Texas divorce should I expect spousal support?Recently on our legal forum a user asked, "I have been married for thirty-two years. My husband is a cardiac surgeon in Texas. I have supported him throughout our marriage. I stayed at home, tended to the children, cooked and cleaned, and did everything I could to help him become successful. He came home last night and told me he has had an affair with an internist at the hospital and wants a divorce. I am devastated. I have no job experience, and I am not sure what I am going to do. I am wondering whether I am entitled to spousal support in a Texas divorce?"
Overview of spousal support in Texas divorce
Your story is tragic, although not that uncommon. Women across the United States have spent years supporting their husbands only to have them eventually leave them. The reasons are varied, and some women contribute to the disintegration of their marriages in a variety of ways, but regardless the results are devastating . So let's take a look support requirements in Texas and whether or not you can expect payment.
What is spousal support?
Previously referred to as alimony, spousal support is financial assistance offered to one spouse as a means of recognizing one's partners contribution to the marriage, albeit maybe not financial.
Support, if allowed and supported by a state's laws, allows one partner to receive payment for a specified amount of time to gain financial independence.
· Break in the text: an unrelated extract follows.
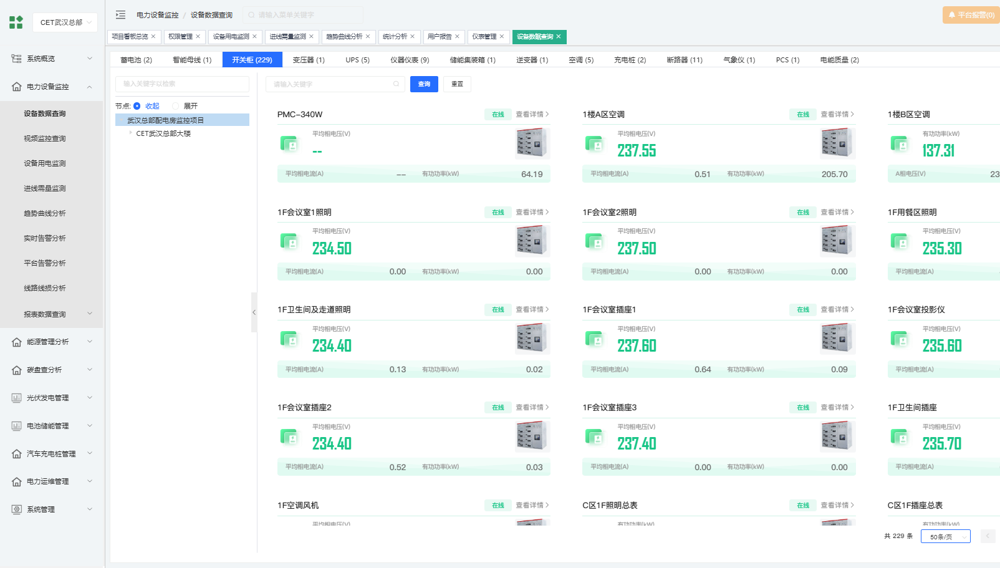Open the 50条/页 page size dropdown

pyautogui.click(x=945, y=537)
Spousal support may be granted through a court order or by agreement by the spouses.
Texas divorce and spousal support laws
Under Texas divorce laws, there is generally an assumption that spousal support will not be granted. There are cases, however, where the court will issue a court order for spousal support.
For example, spousal support can be granted if the court determines one spouse has committed family violence against the other within a specified timeframe, if it's determined the applying spouse does not have sufficient assets and resources to provide for their basic needs and they have a physical or emotional disability, the applying spouse is caring for a special needs child and cannot work, or the spouses were married for 10 years or more and the applying spouse does not have the ability to earn sufficient income.
How much will I receive and how long with my spousal support payments last?
Under current Texas laws, spousal support payments cannot exceed $5,000 per month or "20% of the paying spouse's average gross monthly income, whichever is less."
Texas laws also restrict the number of years in which you can receive payment. For example, if you were married between 10 and 20 years you will be eligible for support for five years. If you were married for longer than 30 years, however, you can receive support for 10 years.
Spousal support can, however, be terminated. For example, support will stop if you choose to remarry, if you live with another person in a romantic relationship, or if you die.
You might be eligible for spousal support in Texas, but you won't receive it forever. With this in mind; it's important to hire a good lawyer and make sure you are protected in the divorce and your assets are evenly distributed.